- ASSIGNED TASK
From the line containing "This screenshot has width=2376, height=302." through the last line of the entries, output the text exactly. Pictures stay out.

- DATA SHOWN
- Opening Delimiter -
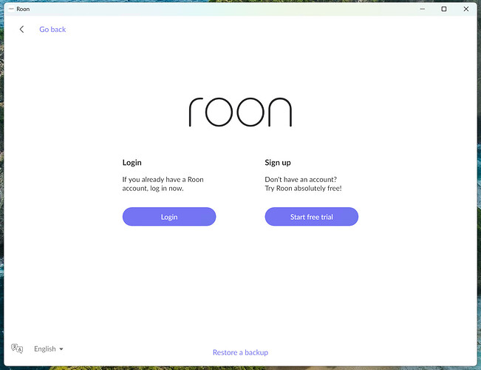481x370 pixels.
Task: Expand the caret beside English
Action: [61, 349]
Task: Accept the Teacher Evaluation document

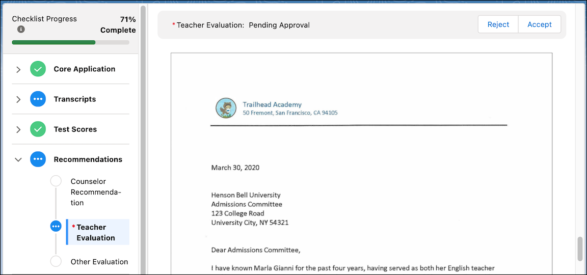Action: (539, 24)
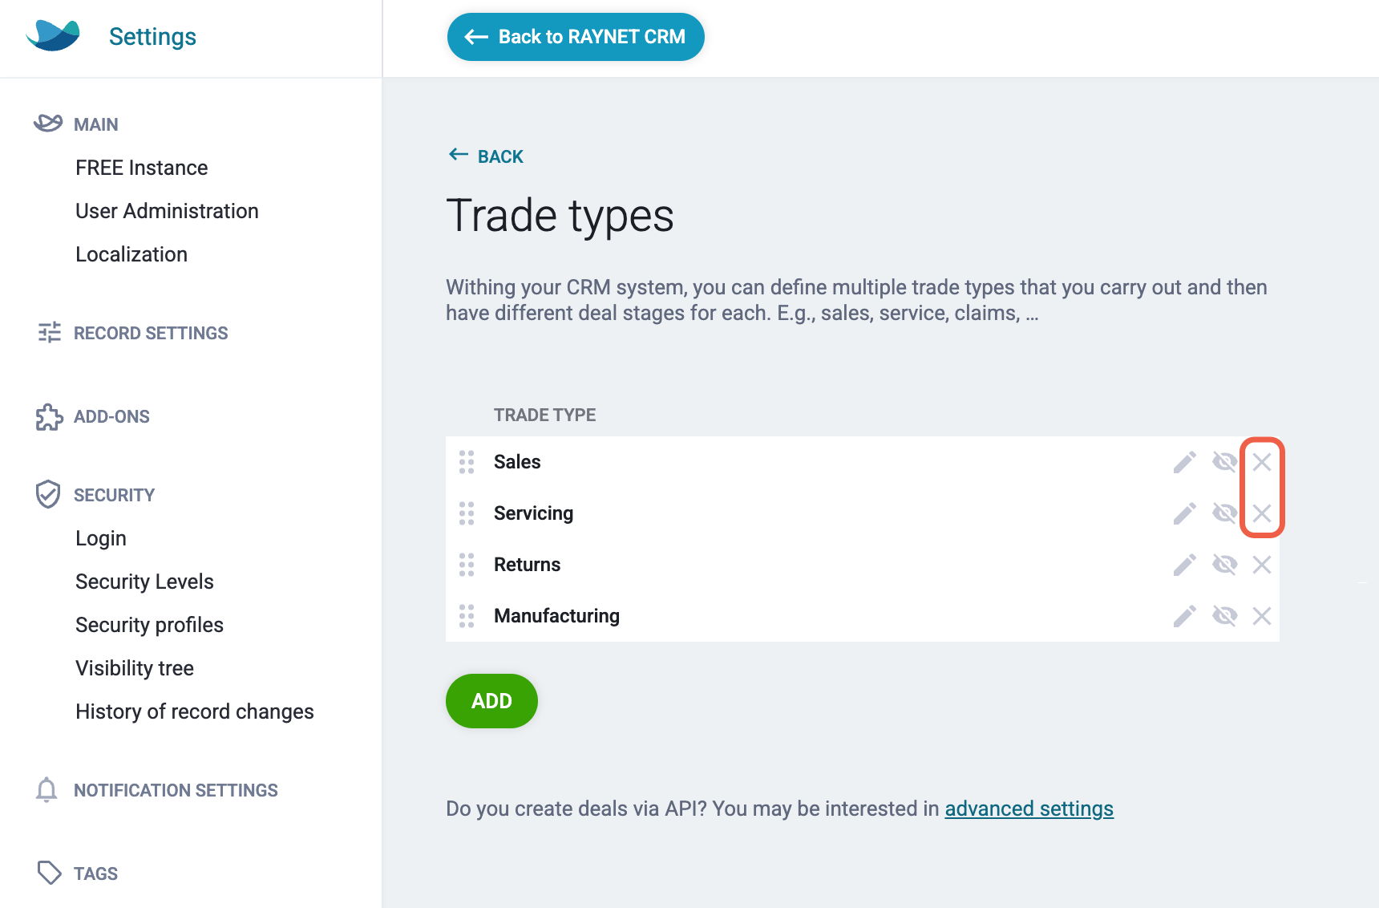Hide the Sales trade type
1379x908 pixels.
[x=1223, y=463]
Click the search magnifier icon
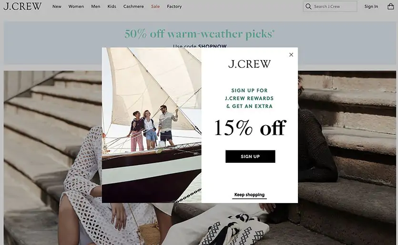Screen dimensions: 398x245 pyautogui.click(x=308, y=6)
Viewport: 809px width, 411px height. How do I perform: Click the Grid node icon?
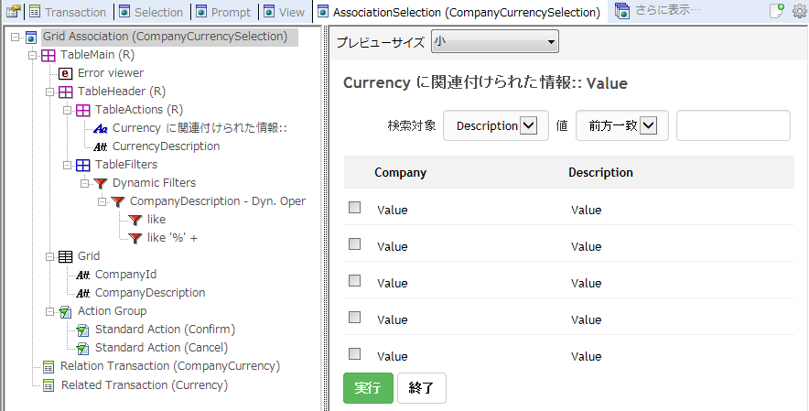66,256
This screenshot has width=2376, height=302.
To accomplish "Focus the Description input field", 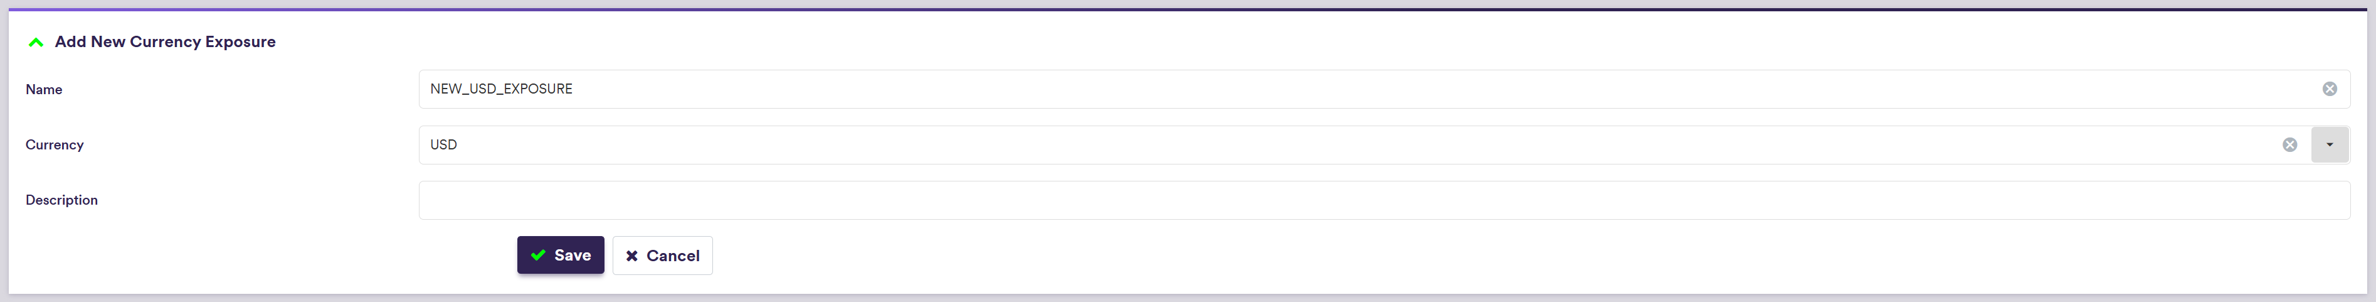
- Closing Delimiter -
- RESPONSE TO THE EXERCISE
This screenshot has width=2376, height=302.
To accomplish "Focus the Description input field", 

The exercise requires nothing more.